Exclusion donneur/donneur

La synthèse du pilus et l'initiation de la conjugaison sont des processus très coûteux en énergie pour la bactérie. Si la cellule avec laquelle la bactérie donneuse entre en contact possède déjà un plasmide, cette dépense d'énergie est inutile. C'est pour cela que certains systèmes se sont mis en place afin d'éviter la conjugaison entre deux donneurs.

Le premier système est l'exclusion de surface.
Si un plasmide est présent dans une bactérie, celui-ci permet le codage de lipoprotéines de la membrane externe (TRAT). Ces protéines sont semblables aux protéines OMPA qui servent de message signal et sur lesquelles le pilus peut se fixer afin d'initier l'agrégation. La différence est qu'elles ont une affinité pour le pilus supérieur à celle des protéines OMPA et qu'une fois le pilus fixé, le processus de conjugaison est arrêté.
Ce système permet à lui seul de diviser par 10 à 20 fois les contacts pilus-OMPA.

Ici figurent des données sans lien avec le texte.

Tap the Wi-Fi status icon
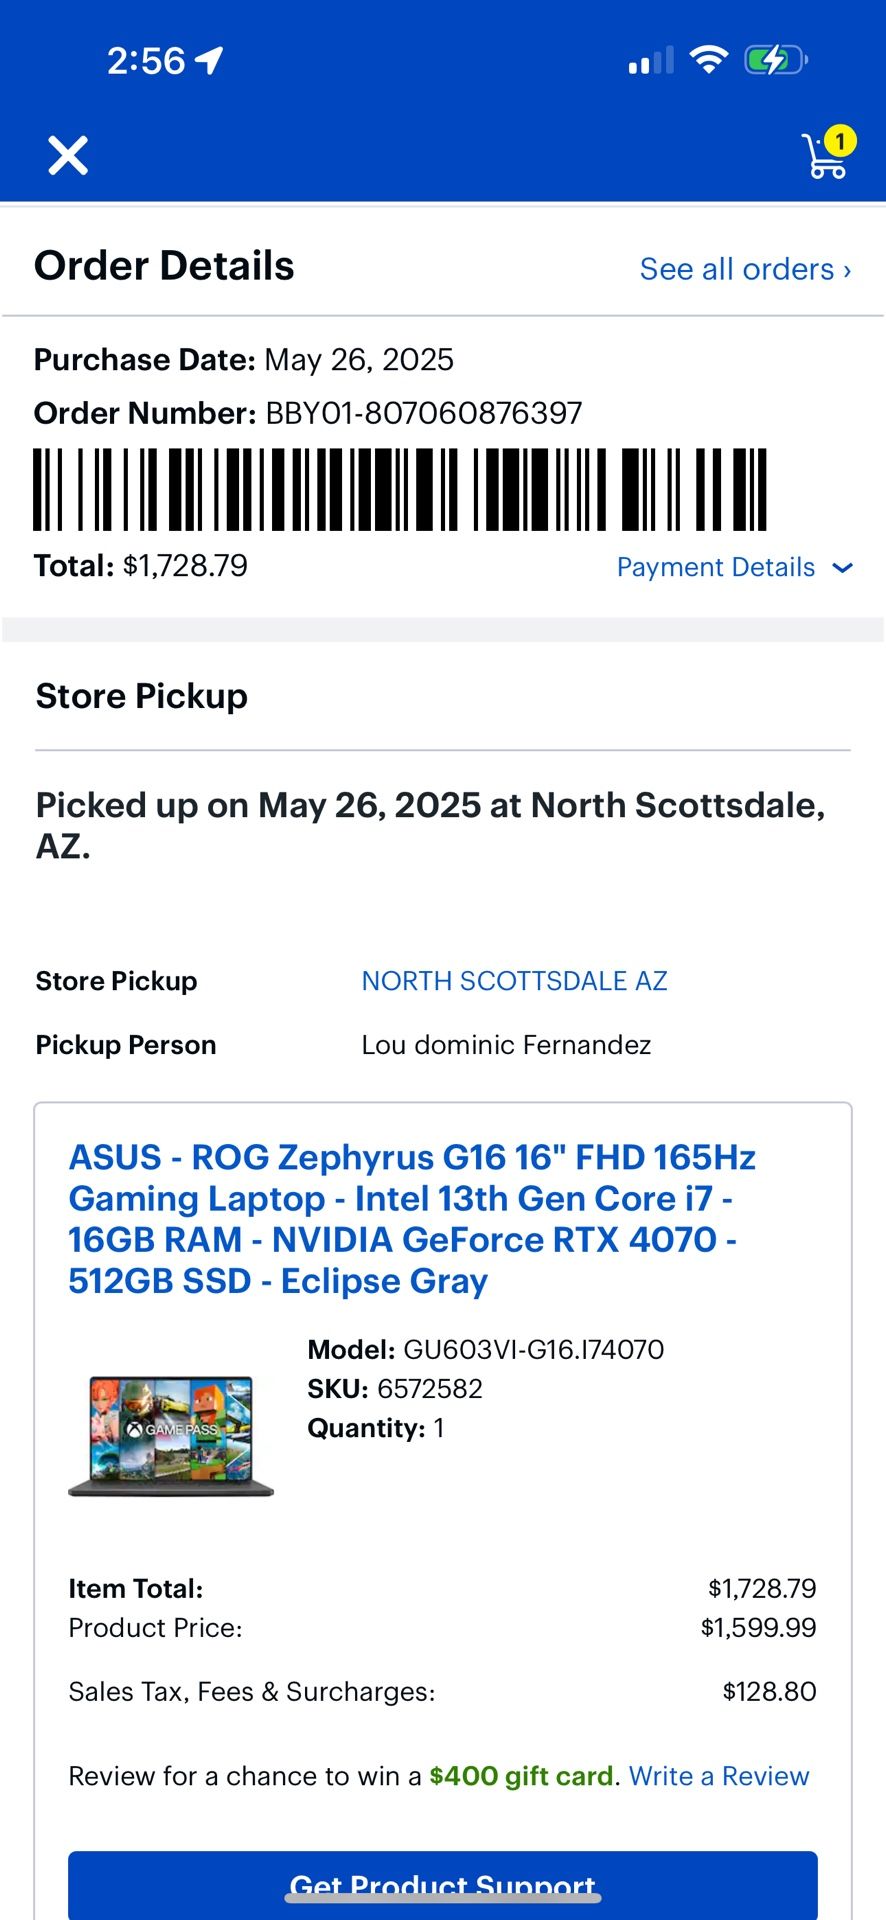886x1920 pixels. point(709,60)
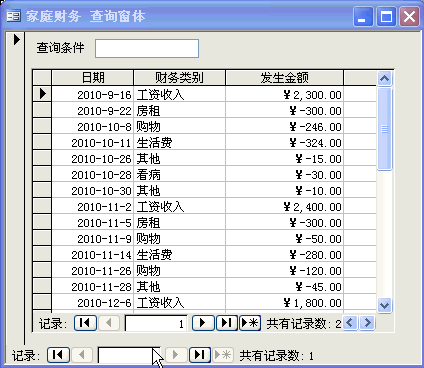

Le deuxième système est l'exclusion d'entrée. Ici, une protéine de la membrane interne (TRAS) va bloquer le passage des signaux envoyés par le donneur (signal de mobilisation) après l'agrégation. Ces signaux sont nécessaires au bon déroulement de la conjugaison et le blocage de ces signaux arrête la conjugaison.
Ce système permet à lui seul de diviser par 100 à 200 fois les cas de transferts entre deux bactéries donneuses.

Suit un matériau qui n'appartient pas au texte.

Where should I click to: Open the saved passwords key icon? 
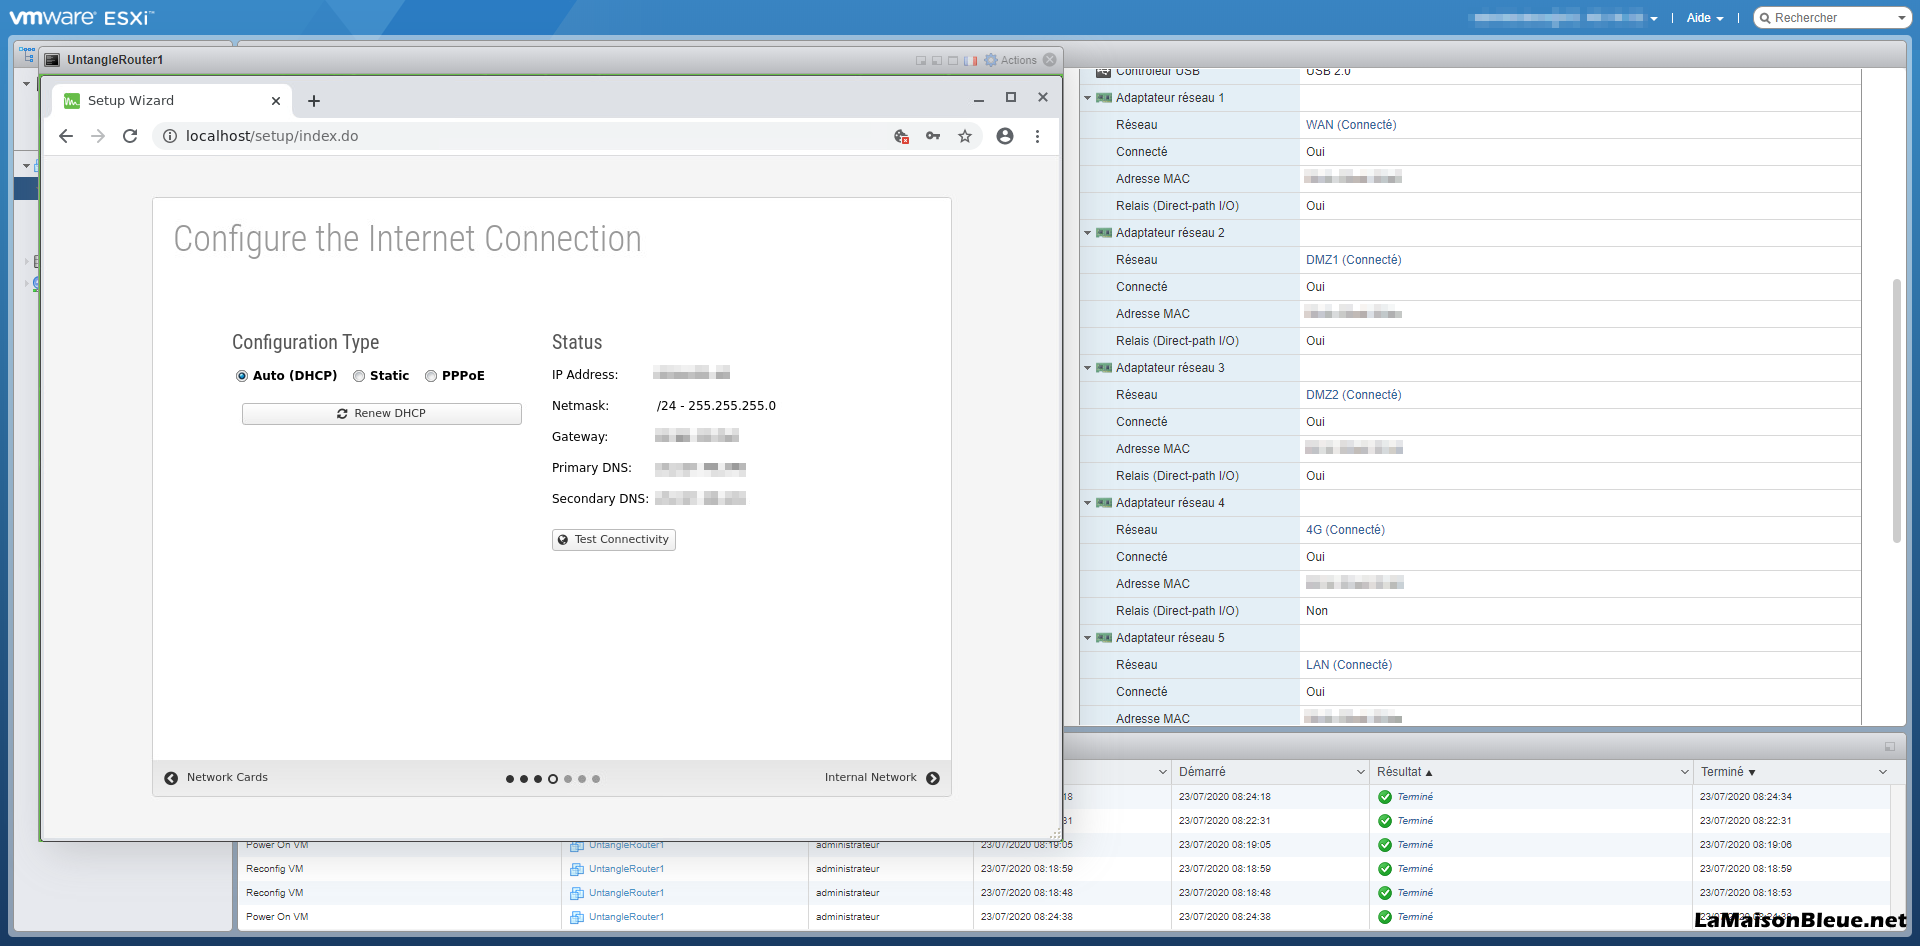click(x=933, y=136)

Transfert de l'ADN chromosomique

Dans des cas plus rares, la bactérie donneuse, porteuse du plasmide, peut transmettre selon le même mécanisme non pas l'ADN du plasmide, mais celles de son propre chromosome[1]. Ce type de conjugaison nécessite que les deux bactéries appartiennent à la même espèce[3]

Les plasmides conjugatifs

Description

Le plasmide F (Fertilité) est un plasmide modèle. Il a été très étudié pour comprendre les mécanismes de régulation qui gouvernent la conjugaison. Il fait environ 100 kpb ce qui fait de lui un gros plasmide. Beaucoup des gènes présents sur ce plasmide ont encore un rôle inconnu, mais les fonctions de transfert (mises en jeu pendant la conjugaison) ont été très étudiées.
Ces fonctions de transferts sont codées par 36 gènes organisés en un seul opéron et répartis sur 34 kpb environ. Les gènes liés au transfert sont appelés tra et trb.

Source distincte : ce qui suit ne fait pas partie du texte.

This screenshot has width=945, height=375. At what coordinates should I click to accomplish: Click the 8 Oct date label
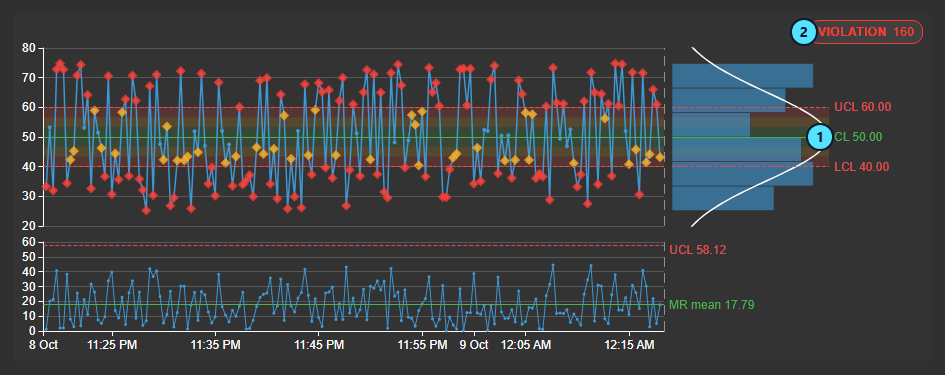pos(43,345)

En résumé, le plasmide est constitué de trois grandes catégories de gènes :

  • Les gènes tra
  • Les gènes de résistances
  • Les gènes de métabolisme

Et plusieurs fonctions très importantes :

  • La fonction ori
  • La fonction oriT
  • La fonction part

Les gènes tra sont donc impliqués dans les phénomènes de régulation, la synthèse du pilus, la stabilisation de l'agrégation, l'exclusion donneur-donneur et dans le métabolisme de transfert.
La fonction ori est l'origine de réplication. C'est à partir d'elle que commence la réplication des plasmides et c'est elle qui contrôle le nombre de copies d'un même plasmide présent dans une bactérie.
La fonction oriT est l'origine de transfert, c'est à partir de lui que va commencer le désenroulement simple brin du plasmide avant le transfert vers la bactérie acceptrice. C'est dans cette zone aussi que se trouvent les systèmes de stabilisation des plasmides qui ont pour but le maintien de la présence des plasmides dans la population bactérienne.
La fonction part est la fonction de partition. Elle contrôle la répartition des plasmides présents dans la bactérie lors de la division cellulaire.

Critère d'incompatibilité

Deux plasmides dans une même bactérie hôte sont dits incompatibles si les deux ne se retrouvent pas ensemble dans les bactéries des générations suivantes.
Cette incompatibilité est due aux fonctions ori et part... Deux plasmides s'excluant mutuellement, c'est-à-dire ne pouvant coexister dans la même bactérie, appartiennent au même groupe d'incompatibilité.